_AUSGEWÄHLTER TEXT_

Von 4K war nicht die Rede es geht darum das die 
Software unergonomisch ist, das geht bei der Schrift
los und hört bei der Vielzahl der Fenster und Reiter 
nicht auf.
Bei einen 15 Zöller ist ein Ermüdungsfreies Arbeiten 
nicht möglich und man fällt vor der Frühstückspause 
in einen Komartigen Tiefschlaf, wenn man die HMI
übersetzt.


----------



## Timo19731

ChristophD schrieb:


> wir testen gerade mit Fujitsu H7510 (vorher HP ZBook 15 und 17).
> Schönes wenn auch nicht billiges Gerät, großer Vorteil für mich
> richtige Dockingstation und kein TB oder USB Teil
> 4 RAM Steckplätze
> 2x m2 Steckplätze
> 1x 2.5 Einbauschacht


Wir haben seid ca 1 1/2 Jahre vier Fujitsu Celsius H780. (Vorher Fujitsu Lifebook E....)
Der Laptop läuft nicht immer zuverlässig. Zwei von den Laptops wurden schon zur Reparatur geschickt und ein weiterer wird bald auch folgen wenn ich wieder Urlaub habe.
Wenn man keine Probleme mit dem Laptop hat, läuft alles. (Benutzten auch die Dockingstation)
Da sich die Probleme aber immer mehr häufen, hoffe ich das der nächste Laptop kein Fujistu mehr wird....


----------



## rostiger Nagel

Früher hatten wir auch Fujitsu, da Sie keine 17 Zöller
Bauen sind Sie uninteressant, da verpassen Sie gerade 
den Zahn der Zeit. Die Dockingstationen sind spitze.

Nach drei Jahren schlechte Erfahrungen mit HP bin ich 
jetzt bei Lenovo.


----------



## faust

Hallo,

hat schon jemand Erfahrungen mit Schenker bzw. XMG?

_BEREITGESTELLTE DATEN_

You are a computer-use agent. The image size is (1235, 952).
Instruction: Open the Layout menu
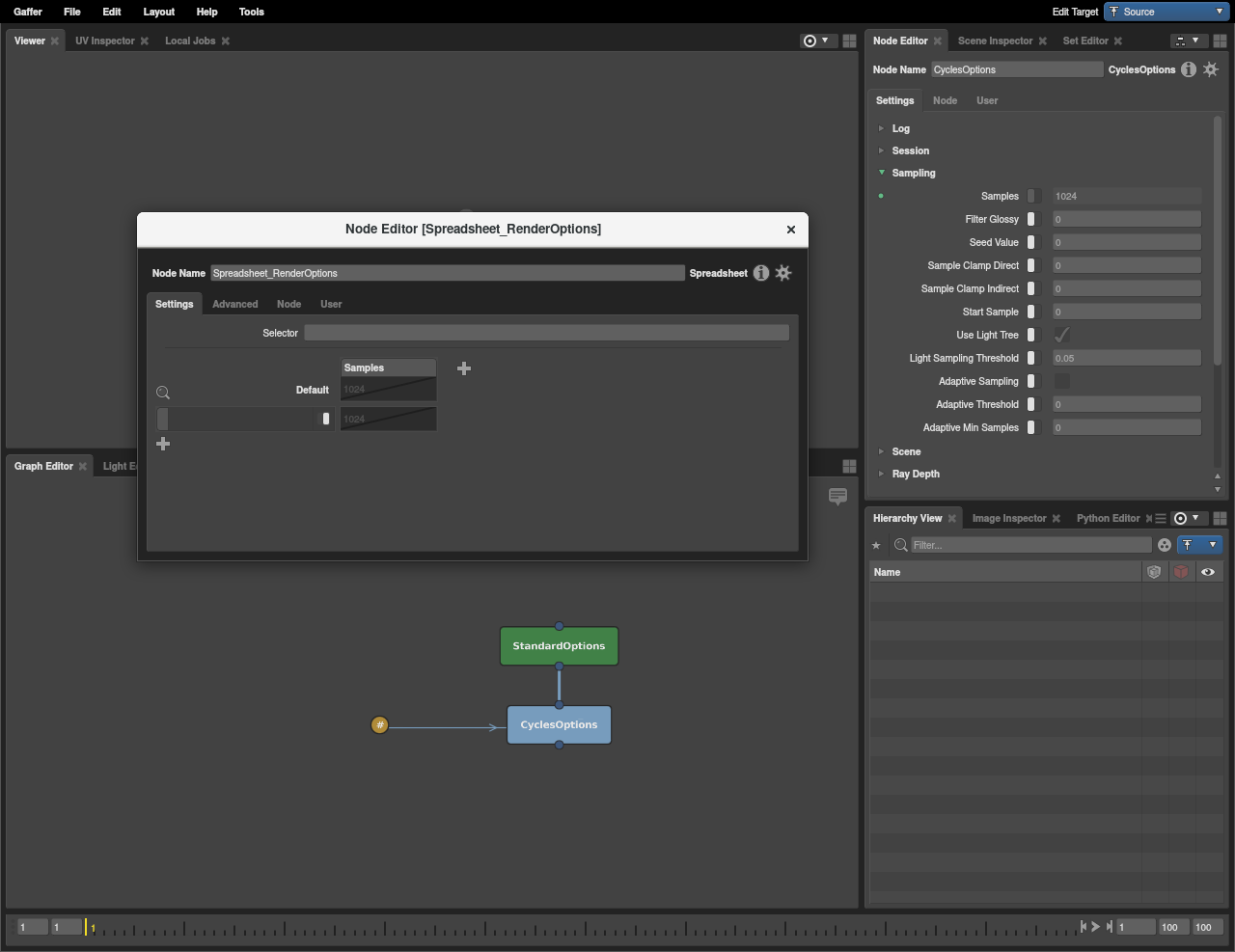[158, 12]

_AUFGABE 1_
Zu welchem Hersteller ist rostiger Nagel laut dem Forenauszug nach drei Jahren schlechter Erfahrungen mit HP gewechselt?
_AUFGABE 2_
Schreibe aus dem Forenauszug den Abschnitt von „Wir haben seid“ bis „Fujistu mehr wird....“ wortgetreu ab.
_AUFGABE 3_
Fasse den Absatz im Forenauszug, der mit „Wir haben seid ca“ beginnt, als Stichpunktliste zusammen und behalte dabei die wesentlichen Fakten bei.

_ANTWORT 1_
Zu Lenovo.

_ANTWORT 2_
Wir haben seid ca 1 1/2 Jahre vier Fujitsu Celsius H780. (Vorher Fujitsu Lifebook E....)
Der Laptop läuft nicht immer zuverlässig. Zwei von den Laptops wurden schon zur Reparatur geschickt und ein weiterer wird bald auch folgen wenn ich wieder Urlaub habe.
Wenn man keine Probleme mit dem Laptop hat, läuft alles. (Benutzten auch die Dockingstation)
Da sich die Probleme aber immer mehr häufen, hoffe ich das der nächste Laptop kein Fujistu mehr wird....

_ANTWORT 3_
- Seit etwa anderthalb Jahren sind vier Fujitsu Celsius H780 im Einsatz (vorher Fujitsu Lifebook E).
- Die Laptops laufen nicht immer zuverlässig: Zwei waren schon in Reparatur, ein weiterer soll bald folgen.
- Ohne Probleme läuft alles, auch mit der Dockingstation.
- Weil sich die Probleme häufen, soll der nächste Laptop möglichst kein Fujitsu mehr sein.